The book that has been written to accompany the exhibit is thus the best-researched and most reliable account of Marker’s life to date (although with little to no mention of his love life that, for the present, will remain a succession of secrets) and his work in several fields, from writing plays, reviews, poetry, and short stories in the post-war period to putting up a website that contained the bulk of his photography and a few complete films (at gorgomancy.net/) and his final works (brief videos made for YouTube).

The book, it should be noted, is in French (naturellement), but one hopes for an English translation in the future. (The writing style isn’t academic, so it is a fairly straightforward read for students of French.) There are several standout essays in it, including: the first handful about Marker’s life, pre-filmmaking; Raymond Bellour’s brief but still fascinating (and amusing) explanation of what was in the 576 (!) cartons of Marker’s archives that wound up in the Cinematheque; and Jean-Michel Frodon’s piece about the relationship between Marker and Godard (which wasn’t super-friendly, but remained cordial until CM’s death).

There are several amazing items in the CInematheque exhibit. Two of the most mind-blowing are the many scrapbooks containing surrealist collages he made and collected...




...and the the sunglasses-camera he wore to take photos in the Paris Metro. His last photography project was the beautiful "Passengers," images taken on the subway that liken the tired but beautiful passengers to figures in classical paintings. 

Marker did, on rare occasions, send photos of himself to his friends. This is one he particularly seemed to enjoy, in which he is wearing his camera-glasses. (His good friend Alain Resnais did say that Chris was an "alien" who didn't seem to require sleep....)


The most surprising inclusion in both the exhibition and the book is the number of photos of Marker. One of the most important pieces of his mystique as a filmmaker was that he didn’t let himself be photographed or filmed, but apparently, he did keep copies of all the pictures his friends took of him after the early Sixties (the point at which he “disappeared” from public view).

The cat on the prowl -- Marker in the late Sixties.
The photos show an intense but mostly unremarkable-looking man (somewhat hawk-like in appearance, shaved head, rarely if ever photographed smiling). The descriptions his friends have given of the “uniform” he wore when out in public are more memorable he preferred to wear boots, shirts with many pockets, and affected the look of a “soldier” (although I’m thinking the many pockets aspect was key for a photographer/filmmaker).

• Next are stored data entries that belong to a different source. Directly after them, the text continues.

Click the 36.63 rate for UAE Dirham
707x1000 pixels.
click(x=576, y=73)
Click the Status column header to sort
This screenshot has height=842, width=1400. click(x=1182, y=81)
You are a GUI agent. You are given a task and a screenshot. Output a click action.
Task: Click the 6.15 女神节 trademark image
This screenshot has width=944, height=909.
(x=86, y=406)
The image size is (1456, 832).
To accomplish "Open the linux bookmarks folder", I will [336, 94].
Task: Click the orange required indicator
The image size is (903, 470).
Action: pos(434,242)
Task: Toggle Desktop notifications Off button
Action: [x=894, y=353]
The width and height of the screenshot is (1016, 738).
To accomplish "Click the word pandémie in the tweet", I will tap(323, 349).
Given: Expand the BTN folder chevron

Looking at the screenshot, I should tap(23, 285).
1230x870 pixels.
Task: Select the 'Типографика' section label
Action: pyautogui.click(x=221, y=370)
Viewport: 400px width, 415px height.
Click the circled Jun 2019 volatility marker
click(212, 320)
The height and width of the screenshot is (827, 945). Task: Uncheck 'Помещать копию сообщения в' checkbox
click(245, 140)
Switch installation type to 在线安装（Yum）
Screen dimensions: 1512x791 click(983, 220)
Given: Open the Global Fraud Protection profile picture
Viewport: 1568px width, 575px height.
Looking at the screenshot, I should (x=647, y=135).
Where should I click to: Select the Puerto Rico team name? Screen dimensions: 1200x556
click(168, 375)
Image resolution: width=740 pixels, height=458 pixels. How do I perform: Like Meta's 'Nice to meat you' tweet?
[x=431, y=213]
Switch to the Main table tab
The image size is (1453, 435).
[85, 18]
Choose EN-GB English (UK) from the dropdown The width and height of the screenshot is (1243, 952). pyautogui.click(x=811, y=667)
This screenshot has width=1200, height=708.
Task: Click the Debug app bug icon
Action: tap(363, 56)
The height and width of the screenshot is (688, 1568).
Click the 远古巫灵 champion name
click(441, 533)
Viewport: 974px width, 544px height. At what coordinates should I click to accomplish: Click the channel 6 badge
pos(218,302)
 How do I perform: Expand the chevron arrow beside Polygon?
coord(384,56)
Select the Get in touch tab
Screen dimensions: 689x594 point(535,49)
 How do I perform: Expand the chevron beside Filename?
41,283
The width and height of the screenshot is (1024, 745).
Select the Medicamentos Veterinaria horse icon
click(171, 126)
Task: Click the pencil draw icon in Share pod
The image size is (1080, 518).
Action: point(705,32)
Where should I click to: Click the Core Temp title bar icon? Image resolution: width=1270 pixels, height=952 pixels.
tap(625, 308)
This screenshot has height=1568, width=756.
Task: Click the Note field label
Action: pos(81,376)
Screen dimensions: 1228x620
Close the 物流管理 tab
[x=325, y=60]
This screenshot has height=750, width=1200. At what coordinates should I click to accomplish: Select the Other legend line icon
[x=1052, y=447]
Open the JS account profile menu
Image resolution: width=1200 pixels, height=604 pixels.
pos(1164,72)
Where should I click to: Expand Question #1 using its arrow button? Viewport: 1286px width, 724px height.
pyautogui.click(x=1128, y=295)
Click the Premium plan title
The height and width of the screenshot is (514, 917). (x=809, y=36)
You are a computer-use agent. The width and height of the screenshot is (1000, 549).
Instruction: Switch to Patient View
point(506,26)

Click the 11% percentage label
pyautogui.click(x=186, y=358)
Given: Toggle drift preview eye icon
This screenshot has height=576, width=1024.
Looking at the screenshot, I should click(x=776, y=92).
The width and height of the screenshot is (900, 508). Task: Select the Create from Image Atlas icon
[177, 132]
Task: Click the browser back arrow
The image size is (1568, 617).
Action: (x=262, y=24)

The Cinematheque screenings included the films he withdrew from circulation, due to changed political opinions about the countries profiled: Dimanche à Pekin (China), Letter from Siberia, Description of a Struggle (Israel), and Cuba Si!. He wasn’t fully satisfied with anything he had made until 1962, in which his landmark short La Jetee was released (one of the greatest films ever made, and certainly his best-known work), followed shortly after by his only “cinema verite” feature, Le Joli Mai, inspired by Jean Rouch and Edgar Morin’s Chronicle of a Summer (1961).

The biggest rupture in his work, as with that of many of his filmmaking colleagues, was his commitment to radical Left-wing politics in 1967. The Cinematheque exhibition offers us ample documentation of that period, in which Marker even erased his name from his films, which were signed by the collectives he was in, SLON and Iskra.

A vintage '68 poster included in the Cinematheque exhibit.
The artifacts from Marker’s militant period are particularly timely this year, as many countries are commemorating the 50th anniversary of the events of 1968. In France, May ’68 was a turning point the moment at which the unions joined the students in their protests against the government, and it looked as if the Left had won a major victory.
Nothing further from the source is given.